なぜか好かれる、という人たちがいる。話術にすぐれているわけでもなく、絶世の美男美女ってわけでもなく、媚びたりへつらったり処世の術に長けてるわけでもなく、なぜか好かれる人。弟性や妹性、または後輩力とでも呼ぶべき力に富んだ人。

そういう人たちの多くは、「ものの食べかた」に、好かれる要因があるのではないかと思う。出された料理をおいしそうに食べる力。そして——たぶんここが大事なのだけれど——それをきれいに食べきる気持ちのよさ。上品とまでは行かなくとも、下品できたない食べかたにならず、たのしく見事に食べてくれること。それだけでもう、一緒にいてたのしいものだ。また誘いたくなるものだ。瀬尾まいこさんの『そして、バトンは渡された』は、一冊まるごとを通じてそのことが描かれた作品だった。

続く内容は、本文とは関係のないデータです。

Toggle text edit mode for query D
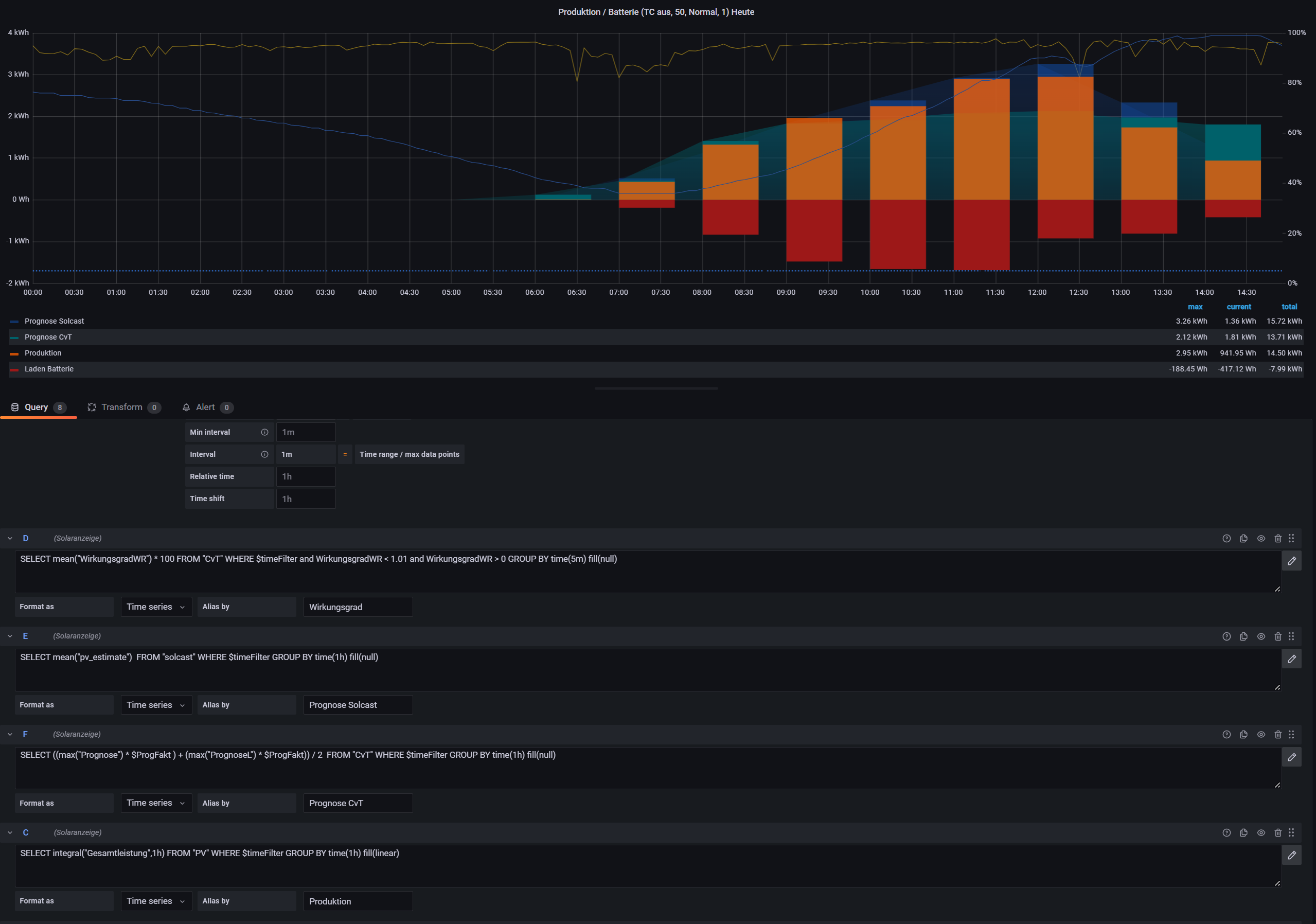Image resolution: width=1316 pixels, height=924 pixels. pyautogui.click(x=1291, y=561)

で、ここでの「食べかた」はそのまま、話の「聴きかた」につながっているはずだ。聴きかたの見事な人はそれだけでまわりから好かれるものだし、必要とされるものだ。どんなにかしこくて話術に長けていても、「聴きかた」の雑な人は、なかなか大事にされづらい。

お笑い芸人さんたちの影響か、最近いろんな場面で「爪痕を残す」というフレーズを耳にする。たとえば会合や会食の場で、あるいはソーシャルメディアの空間で、自分を印象づけようとあれこれ工夫を凝らす人たちが、わりと大勢いる。それはなんというか、出された料理を食べ残したまま、あれこれと「おれの舌」を語るような行為だ。


ぼくがうちの犬を愛おしく思う気持ちのなかには確実に、どんなごはんもきれいにたいらげてくれる、がある。食べものという愛情を差し出した側にとって、なにものにも変えがたい返事なのだ、それは。